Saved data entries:
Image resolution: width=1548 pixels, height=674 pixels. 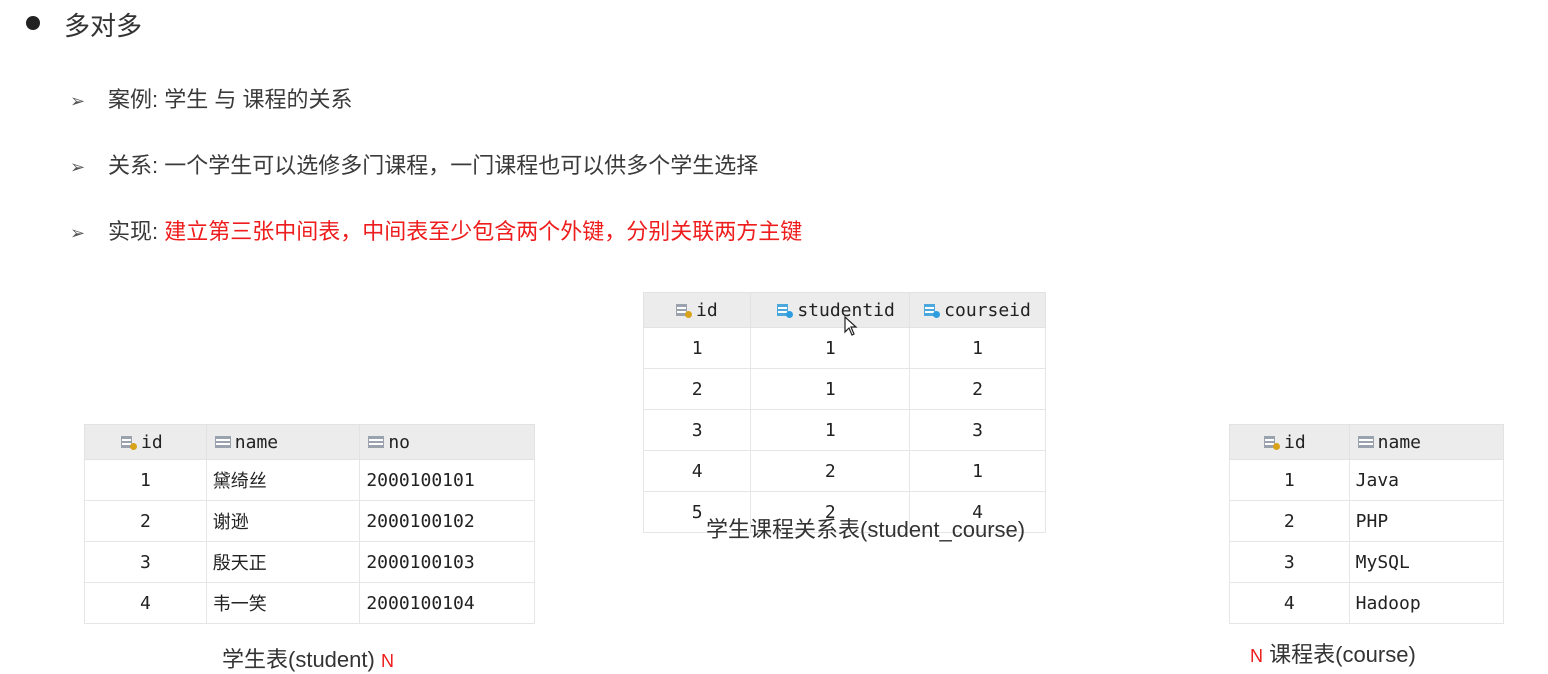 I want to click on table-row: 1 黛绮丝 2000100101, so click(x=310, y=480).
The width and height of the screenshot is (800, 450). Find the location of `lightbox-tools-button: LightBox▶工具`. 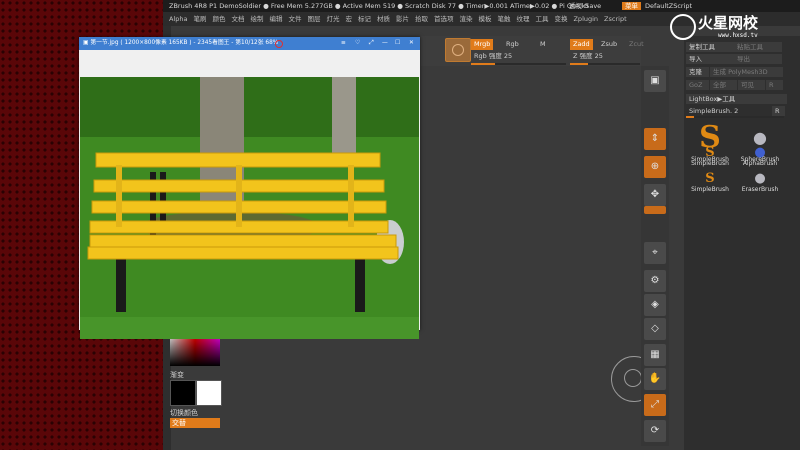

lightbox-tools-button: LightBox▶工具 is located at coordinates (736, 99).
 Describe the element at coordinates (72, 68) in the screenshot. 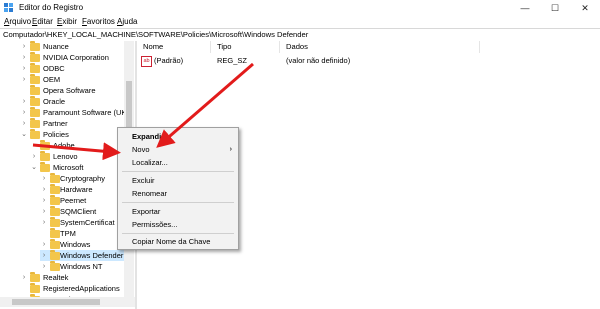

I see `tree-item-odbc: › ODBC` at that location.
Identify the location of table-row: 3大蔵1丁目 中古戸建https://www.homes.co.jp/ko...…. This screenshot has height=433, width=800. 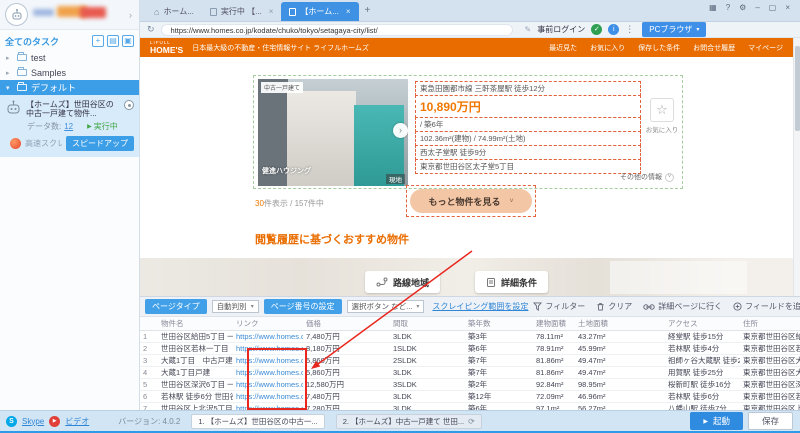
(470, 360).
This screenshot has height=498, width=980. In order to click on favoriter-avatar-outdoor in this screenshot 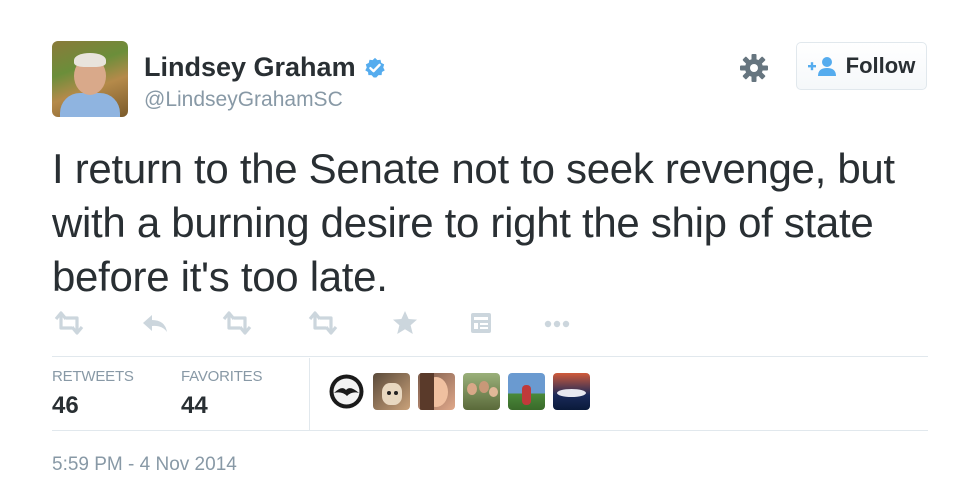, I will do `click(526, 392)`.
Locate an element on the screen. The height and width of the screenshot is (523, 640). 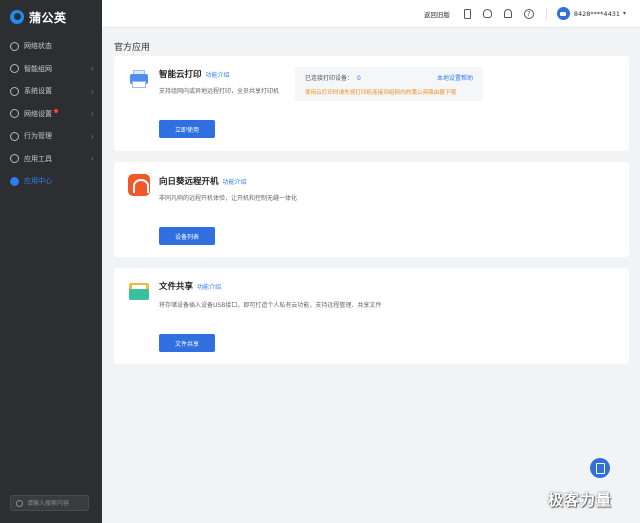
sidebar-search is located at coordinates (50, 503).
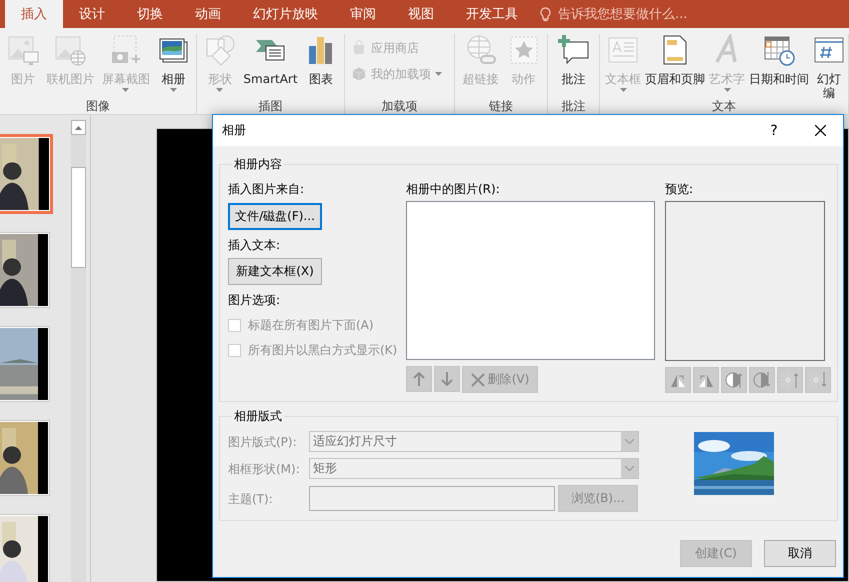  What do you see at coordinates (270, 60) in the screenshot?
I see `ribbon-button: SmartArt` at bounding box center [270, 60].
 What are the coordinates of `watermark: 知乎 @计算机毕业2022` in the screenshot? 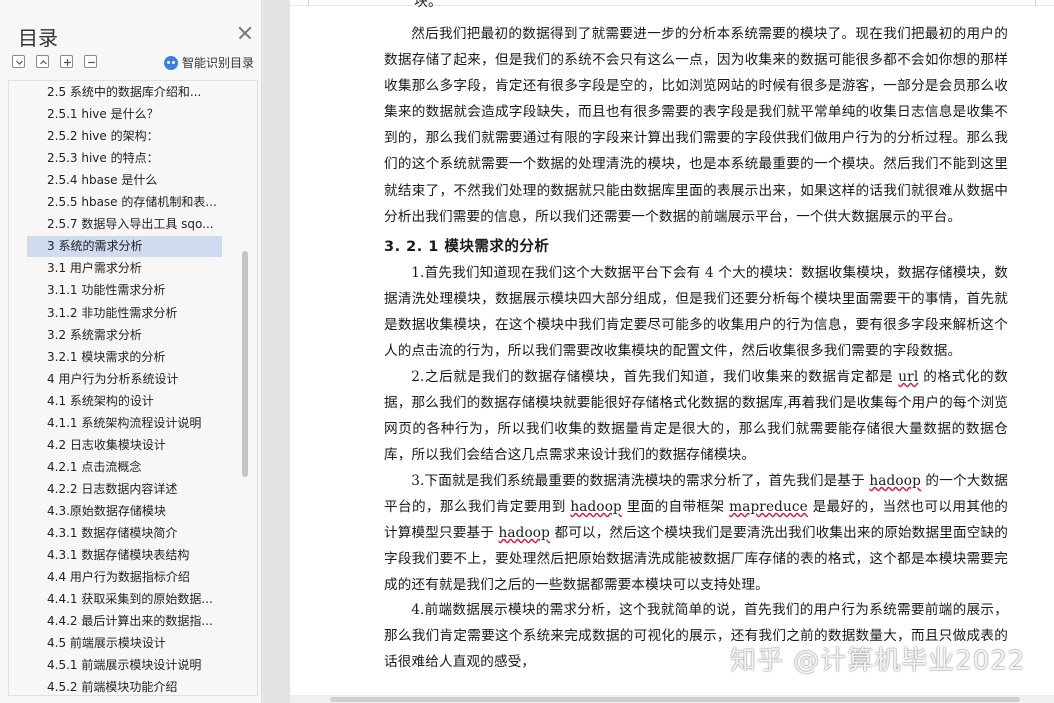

Work required:
Repeat the lines of the records word for word, from the line containing "Describe the element" through the line containing "(470, 360).", including both of those lines. Leave the pictures out of your answer.

Solved exercise:
 Describe the element at coordinates (72, 68) in the screenshot. 

I see `tree-item-odbc: › ODBC` at that location.
Identify the location of table-row: 3大蔵1丁目 中古戸建https://www.homes.co.jp/ko...…. This screenshot has height=433, width=800. 
(470, 360).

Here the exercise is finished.